As a patent manifestation of the fraternal relationship and the ideological overlaps that have developed between Justin Trudeau and Barack Obama, the Canadian PM also seems to be mimicking the United States’ “pivot to Asia” initiated by his American counterpart. Indeed, since the November 2015 elections, the commercial focus of Ottawa has largely shifted towards Asia-Pacific, a region that will be incrementally interested in Canadian natural resources. This reorientation is particularly conspicuous in regards to China since, after just a few days in office, Trudeau sought to put the relationships with the country on a sounder footing. In comparison, the Conservatives were relying substantially more on European states and on its North American partners inside NAFTA when it came to doing business outside Canada’s borders.
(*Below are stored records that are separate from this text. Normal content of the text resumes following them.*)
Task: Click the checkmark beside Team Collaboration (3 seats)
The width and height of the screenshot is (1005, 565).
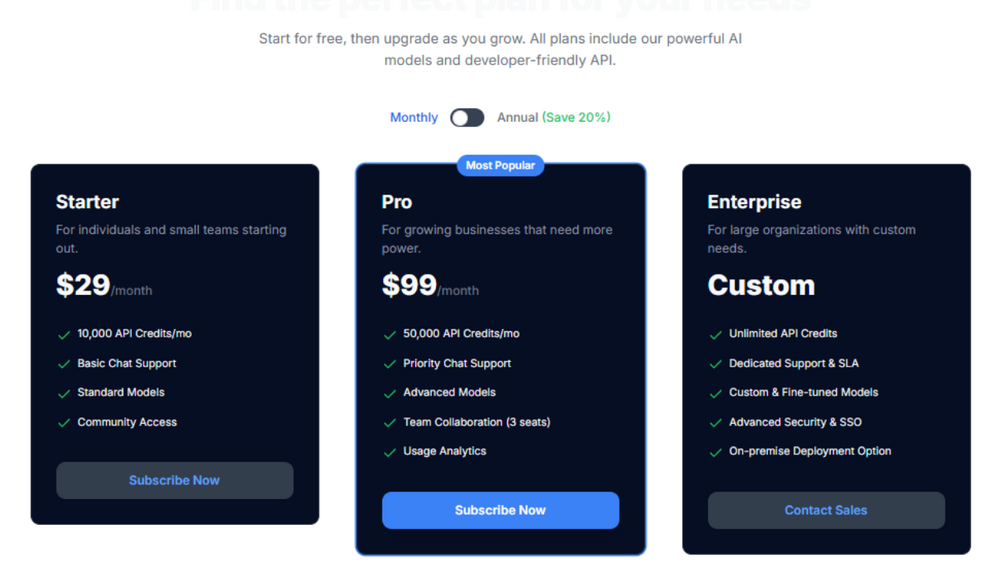Action: click(x=390, y=423)
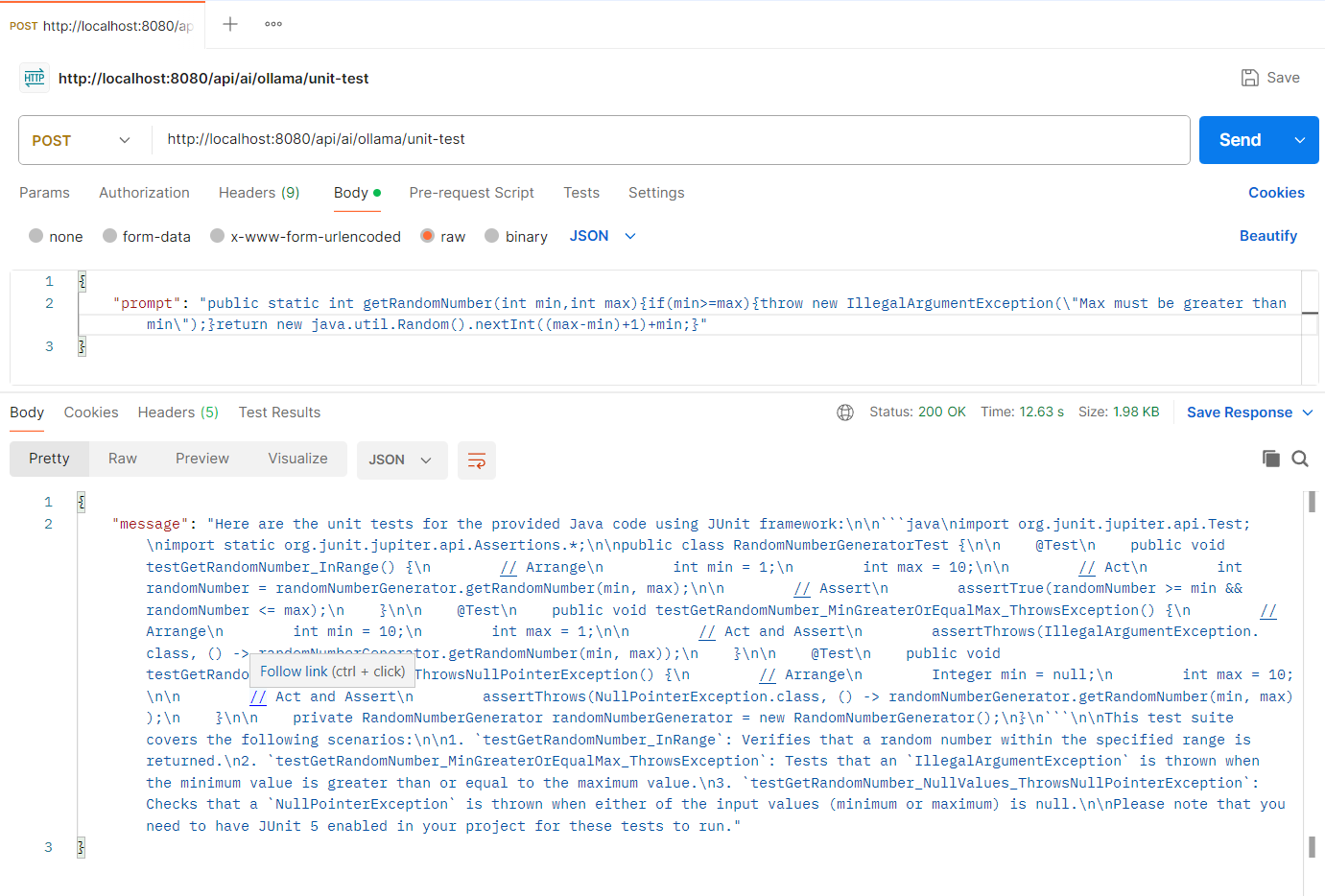Viewport: 1325px width, 896px height.
Task: Click inside the request URL field
Action: tap(480, 139)
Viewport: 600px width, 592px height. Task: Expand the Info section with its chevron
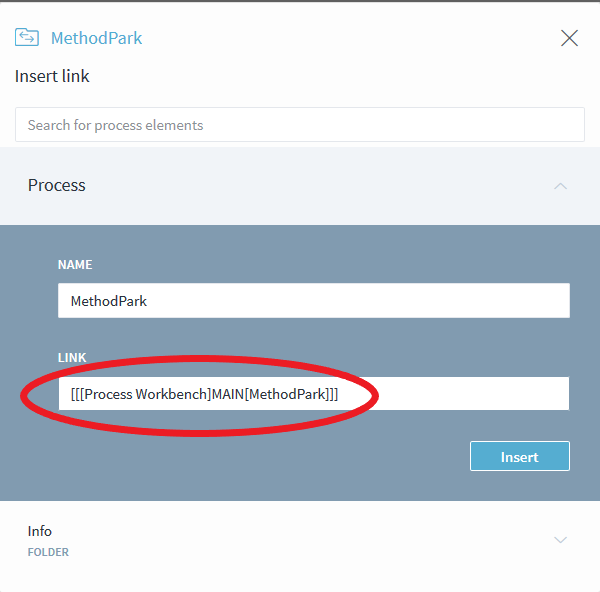(x=561, y=540)
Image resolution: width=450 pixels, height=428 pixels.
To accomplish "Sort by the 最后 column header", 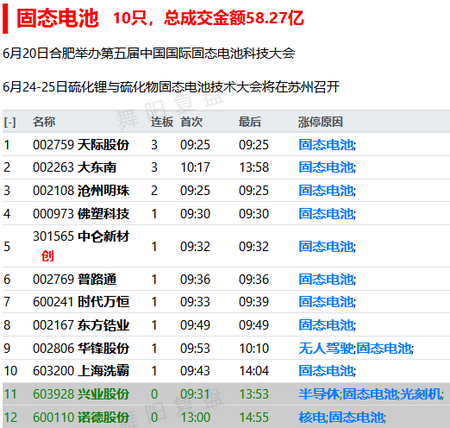I will [250, 122].
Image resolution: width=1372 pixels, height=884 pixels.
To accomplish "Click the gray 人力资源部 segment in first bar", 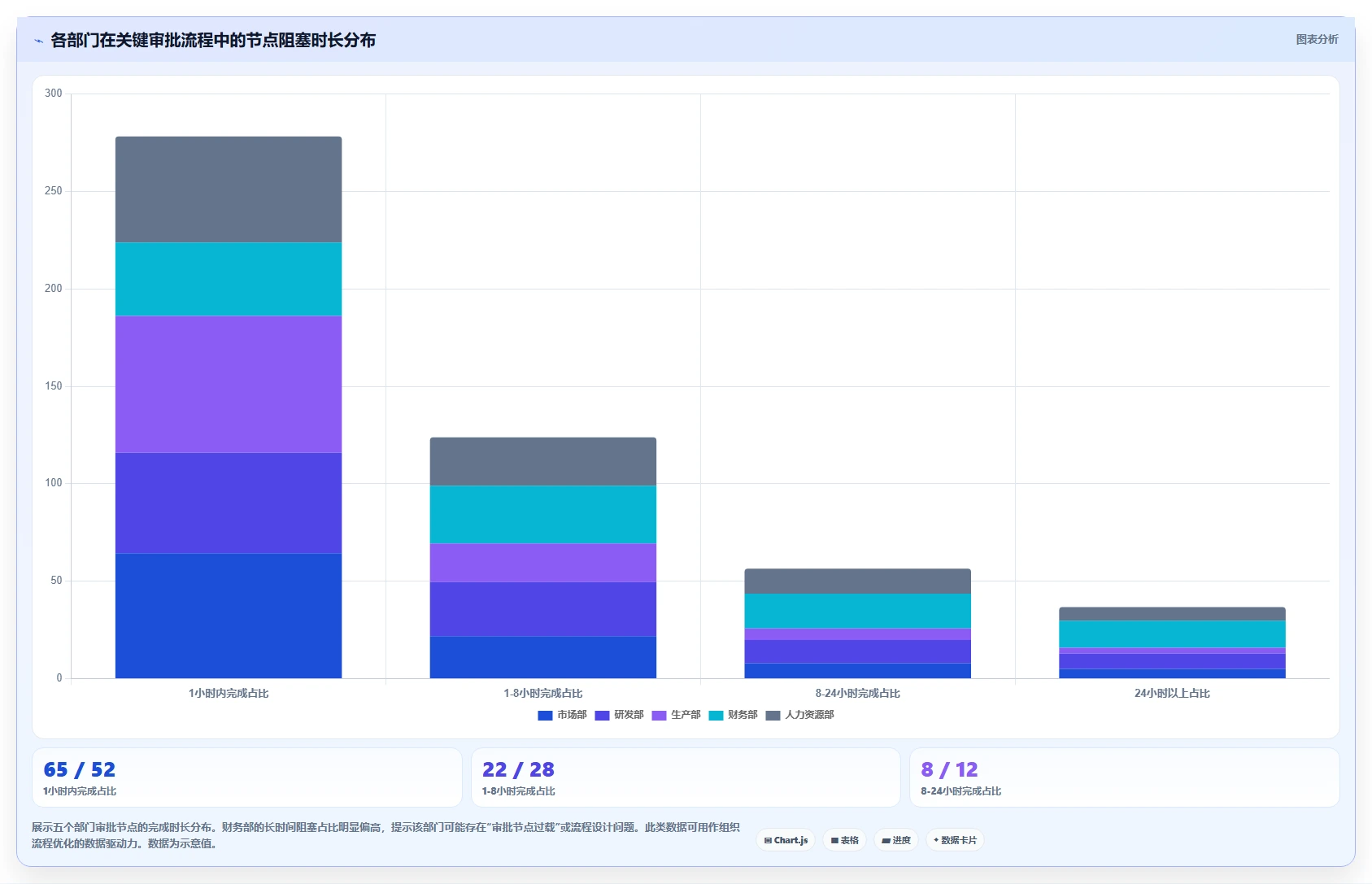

Therefore, as a whole, it is the nature and the regional focus of their international trade policy that differentiate Trudeau and Harper.
Finally, another fundamental shift in regards to the way Justin Trudeau conducts his foreign policy is the considerable thawing of the relationships with both Russia and Iran. Indeed, in the wake of Russia’s annexation of Crimea in 2014, the ties between the two countries were severely damaged and tensions reached a critical apex. Similarly, the nuclear blur surrounding Iran in Harper’s years in office dramatically impaired the diplomatic channels between both nations to the point where Canada closed its Teheran embassy in the fall of 2012. Conversely, Trudeau capitalized on the Joint Comprehensive Plan of Action (JCPOA, i.e. Iran Nuclear Deal) that reinstated Iran as an acceptable interlocutor and the growing influence of Russia in global issues such as the Syrian War in order to promptly normalise the relations with both countries.
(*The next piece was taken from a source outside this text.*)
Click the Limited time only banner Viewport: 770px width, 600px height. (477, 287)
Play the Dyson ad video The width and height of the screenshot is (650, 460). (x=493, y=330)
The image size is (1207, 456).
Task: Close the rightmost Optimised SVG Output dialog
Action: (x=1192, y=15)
If one can criticize the moral malleability of these partnership choices, the Trudeau administration appears to be thawing these relationships on a rational mind frame, conscious of the ineluctability of these emerging actors and of the potential to further Canada’s national interests through them. Regarding Iran, this reconciliation was embodied by Ottawa’s decision to entirely lift the economic sanctions and trade embargo that, for many years, poisoned the bilateral relations of both nations. Indirectly, this decision might also pave the way towards an eventual improvement of their political, diplomatic and military cooperation. As for Russia, Trudeau’s appeasement policy towards the Kremlin appears to be propelled by more pragmatic incentives since both countries are compelled to cooperate in a vast array of issues such as the fight against Daech and the management of the Arctic. Hence, the thawing of the Russo-Canadian relationships is significantly more induced by a rationalized understanding of their shared interests than a genuinely symbiotic perception of world affairs.
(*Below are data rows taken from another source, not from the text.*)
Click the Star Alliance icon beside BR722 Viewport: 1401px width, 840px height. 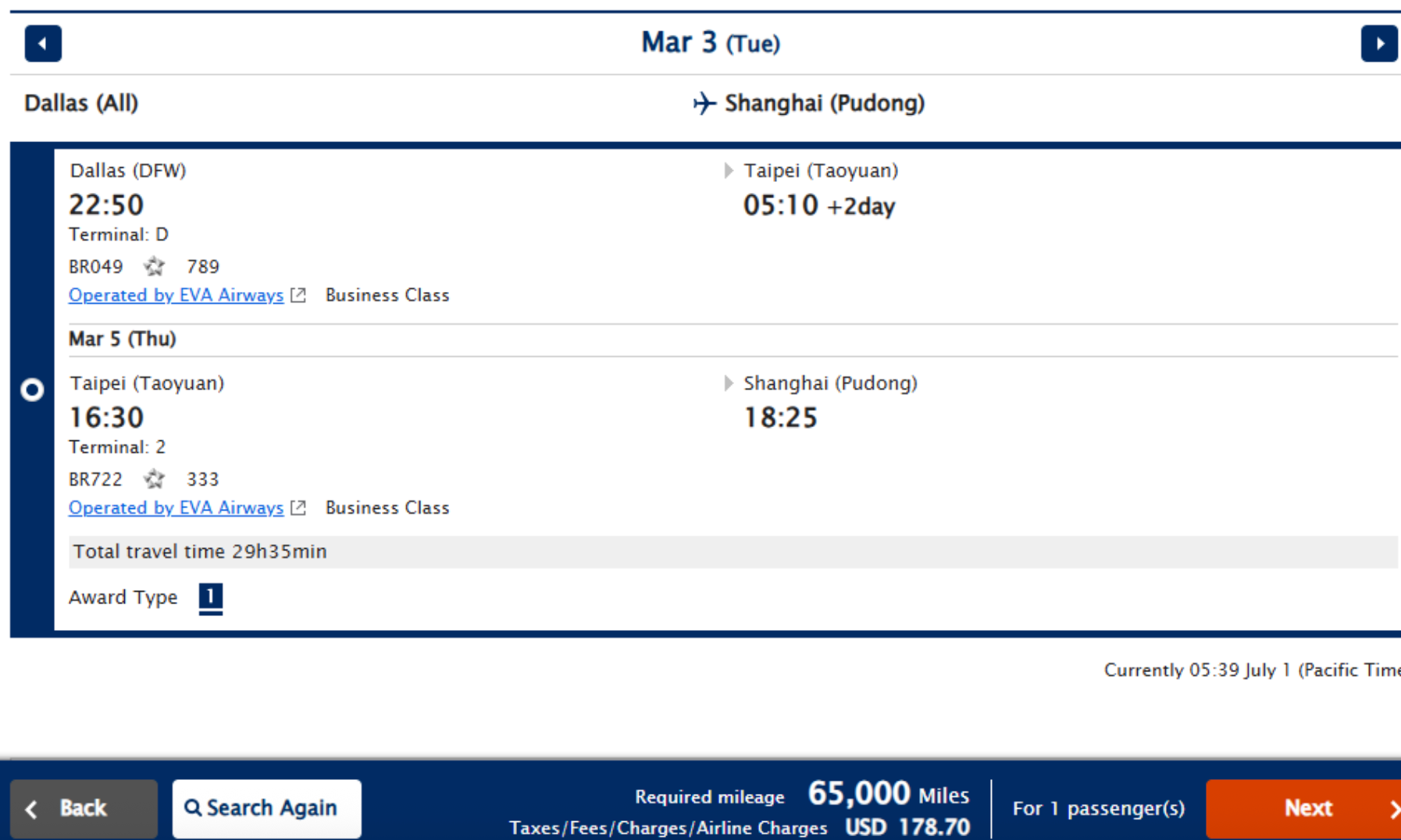click(154, 479)
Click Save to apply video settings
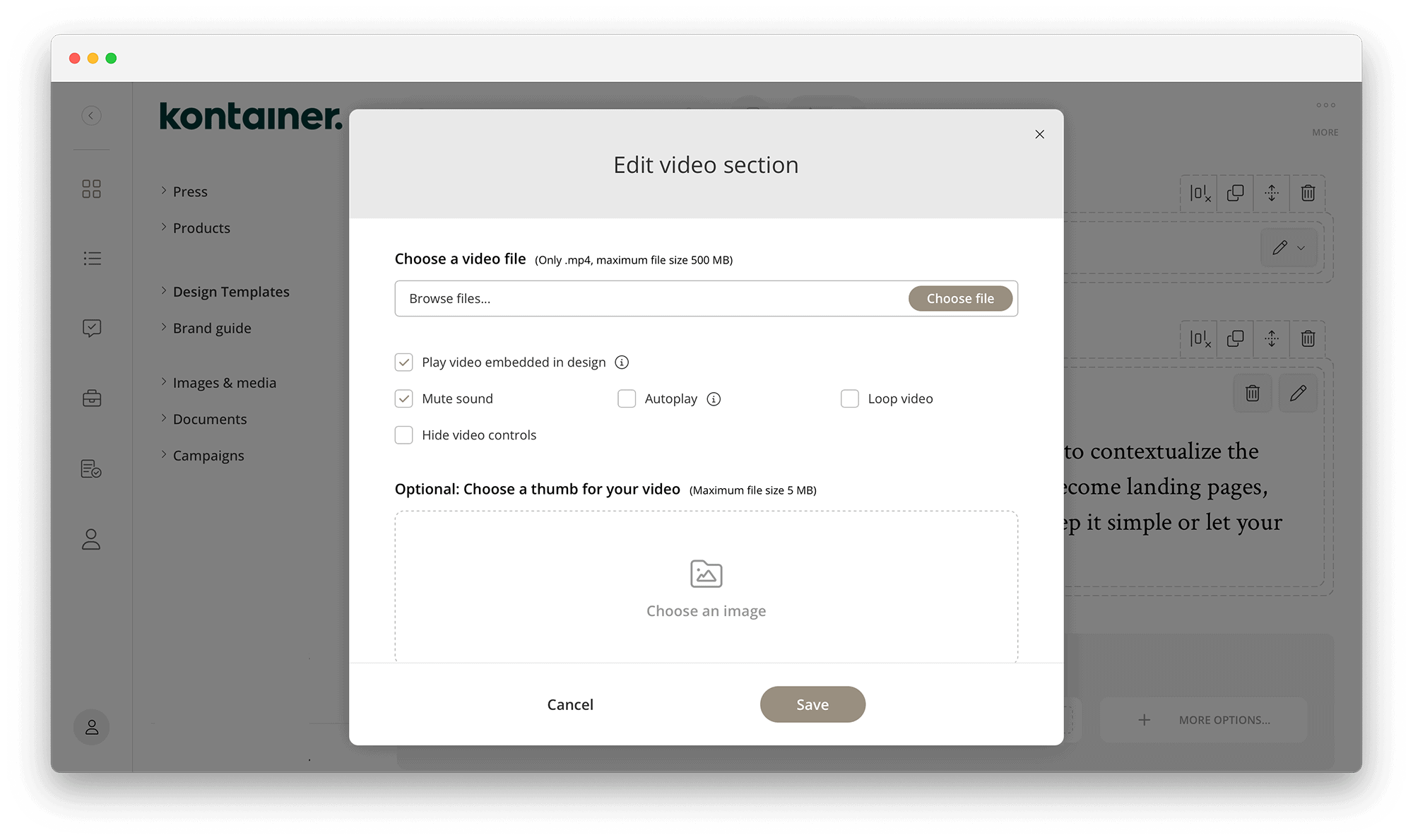 (x=812, y=704)
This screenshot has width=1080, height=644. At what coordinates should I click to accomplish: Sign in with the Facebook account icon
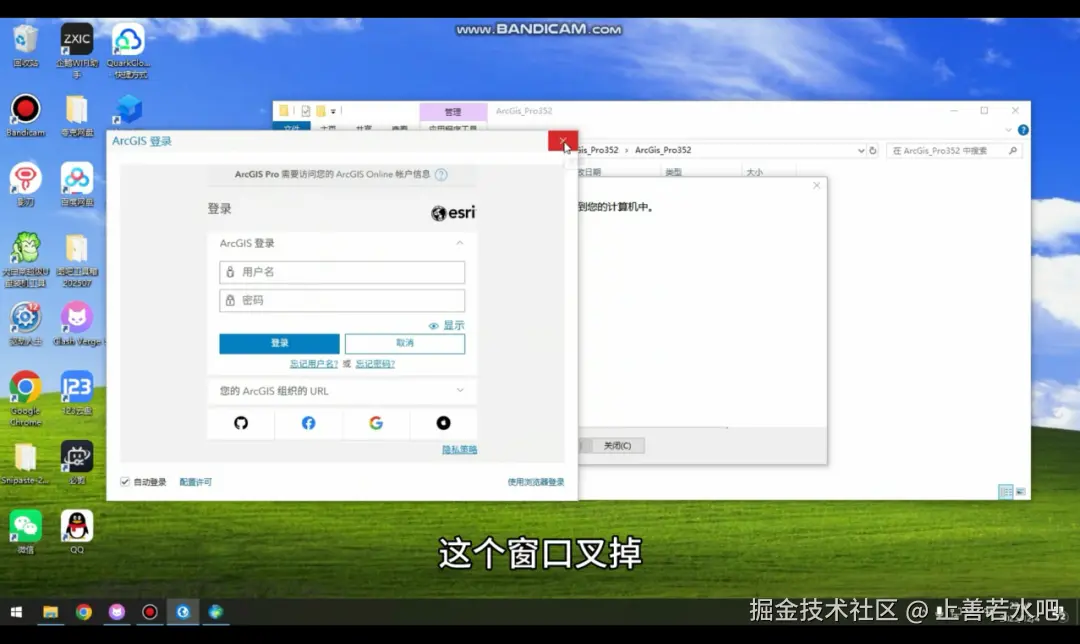pos(308,423)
Ultimately, the fundamental shifts in Canadian foreign policy are tangible and are showcasing the evolving international trajectory that Justin Trudeau has set out for the country. Essentially, as he prophesised in his inaugural speech, these changes mean that Canada is back, back to its historical roots as a principled and progressive actor in international politics, back as a pacifist and moderate player in global issues and back as a nation opened to the world.
Marc-Olivier P. Cantin is a postgraduate candidate in International Relations at King’s College London and is specialized in Middle Eastern affairs and Canadian foreign policy.